Gostaria inclusive de agradecer à Futebol-Tour pelo projeto. Saí muito emocionado no dia da inauguração quando vi uma das taças que estão expostas. Quando chegamos aqui, ela ficava no chão. Agora está em um local próprio, adequado, e em destaque.

Preço dos ingressos e time competitivo
Estamos falando de outros dois departamentos que não estão sob meu comando: no caso do Alexandre Wrobel, que fala de futebol, e do Bap, vice-presidente de Marketing, no caso de ingressos. O Flamengo pratica o sétimo preço de bilhetes para jogos. O Cruzeiro está praticando mil reais, mas só falam do ingresso do Flamengo. O nosso preço é inferior ao do Botafogo, por exemplo. Goiás e Atlético-PR têm ingressos muito mais caros que os nossos. Além disso, o ingresso mais barato nos nossos jogos é o gratuito, tem essa questão da gratuidade que somos obrigados a respeitar. É ruim para todos os clubes do Rio de Janeiro. O governo define uma lei, cria uma gratuidade e não nos reembolsa por isso. O estádio para a gente faturar é menor do que é.

À medida em que o tempo for passando e as dívidas forem diminuindo, vamos ter mais recursos para investir no carro-chefe do clube, que é o futebol, principal gerador de recursos. E então poderemos trazer mais jogadores. Outras contratações já vieram este ano, como a do Canteros, a do Eduardo, e a gente ainda está na torcida para que o Wrobel possa anunciar novos nomes para temporada de 2015. Estamos trabalhando para isso, e na expectativa.

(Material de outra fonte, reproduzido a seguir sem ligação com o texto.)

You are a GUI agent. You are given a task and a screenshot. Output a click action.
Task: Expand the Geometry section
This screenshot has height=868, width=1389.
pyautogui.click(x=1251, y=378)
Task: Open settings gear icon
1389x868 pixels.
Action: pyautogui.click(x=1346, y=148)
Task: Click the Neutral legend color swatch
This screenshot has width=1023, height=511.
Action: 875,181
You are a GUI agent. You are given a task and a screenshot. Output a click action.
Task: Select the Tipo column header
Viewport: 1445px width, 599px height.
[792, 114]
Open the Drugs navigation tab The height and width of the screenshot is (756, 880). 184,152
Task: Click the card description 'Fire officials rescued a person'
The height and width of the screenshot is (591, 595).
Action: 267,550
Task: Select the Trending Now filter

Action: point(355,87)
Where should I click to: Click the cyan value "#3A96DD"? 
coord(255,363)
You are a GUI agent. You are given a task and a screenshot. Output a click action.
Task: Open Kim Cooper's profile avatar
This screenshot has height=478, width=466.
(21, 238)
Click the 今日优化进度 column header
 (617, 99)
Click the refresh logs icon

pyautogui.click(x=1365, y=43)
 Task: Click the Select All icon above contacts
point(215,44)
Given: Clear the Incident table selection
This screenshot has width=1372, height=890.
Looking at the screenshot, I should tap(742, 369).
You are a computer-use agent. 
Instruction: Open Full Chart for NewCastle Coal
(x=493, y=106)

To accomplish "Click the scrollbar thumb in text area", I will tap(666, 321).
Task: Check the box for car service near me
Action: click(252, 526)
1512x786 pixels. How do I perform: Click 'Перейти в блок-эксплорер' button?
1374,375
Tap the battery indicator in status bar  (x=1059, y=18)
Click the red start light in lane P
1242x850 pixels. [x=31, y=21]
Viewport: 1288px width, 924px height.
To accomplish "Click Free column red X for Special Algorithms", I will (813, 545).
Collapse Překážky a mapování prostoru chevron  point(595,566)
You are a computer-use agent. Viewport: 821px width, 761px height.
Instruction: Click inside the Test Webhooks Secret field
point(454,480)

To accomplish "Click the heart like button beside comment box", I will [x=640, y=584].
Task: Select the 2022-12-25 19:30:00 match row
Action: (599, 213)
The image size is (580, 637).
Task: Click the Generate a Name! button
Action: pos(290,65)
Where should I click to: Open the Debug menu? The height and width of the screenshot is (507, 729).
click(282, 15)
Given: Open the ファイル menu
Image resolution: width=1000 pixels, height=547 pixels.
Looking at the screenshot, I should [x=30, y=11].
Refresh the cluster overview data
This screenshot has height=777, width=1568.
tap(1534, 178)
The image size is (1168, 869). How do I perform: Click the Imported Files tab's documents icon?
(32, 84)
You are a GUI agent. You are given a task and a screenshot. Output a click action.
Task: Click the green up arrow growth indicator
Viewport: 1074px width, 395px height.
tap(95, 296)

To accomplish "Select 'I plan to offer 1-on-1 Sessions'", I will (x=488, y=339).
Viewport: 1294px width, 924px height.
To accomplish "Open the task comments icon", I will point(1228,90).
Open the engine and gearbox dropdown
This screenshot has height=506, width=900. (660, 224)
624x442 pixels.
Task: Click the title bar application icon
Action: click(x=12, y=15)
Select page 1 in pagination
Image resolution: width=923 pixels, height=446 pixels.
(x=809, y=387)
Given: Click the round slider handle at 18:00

Plano diretor para a sede social: arena e estádio
O Flamengo fez uma pesquisa muito grande com os sócios, no ano passado, sobre o plano diretor envolvendo todo o espaço da Gávea, para entendermos o que o sócio quer para aquele espaço. A gente trouxe um grande escritório de arquitetura, que fez a reforma do Pinheiros Clube, e vamos apresentar no final desse ano um plano diretor, que contemple também o estádio da Gávea, ainda que seja um estádio pequeno. Essa pasta não responde só a mim. O Wallim (Vasconcellos, vice-presidente de Patrimônio) também está nessa empreitada. E além desse estádio, teremos também a Arena Mc Donald's para abrigar nosso basquete, que ficou sem ter onde jogar aqui no Rio de Janeiro. Estivemos no Iphan, na segunda-feira, eu, Rodrigo Tostes (vice presidente de Finanças), o presidente (Eduardo Bandeira de Mello) e o Wallim. Explicamos que está dentro do gabarito da Lagoa, com vinte metros de altura e respeita toda região e o espelho de água da Lagoa (Rodrigo de Freitas).

Estivemos com o arquiteto e estamos muito otimistas com a possibilidade de apoio do que governo. Precisamos desta Arena, que não tem similar na Zona Sul do Rio. Nosso basquete é campeão do mundo e não tem esse espaço. Vai ser uma Arena pequena, mas que poderá abrigar jogos de menor público.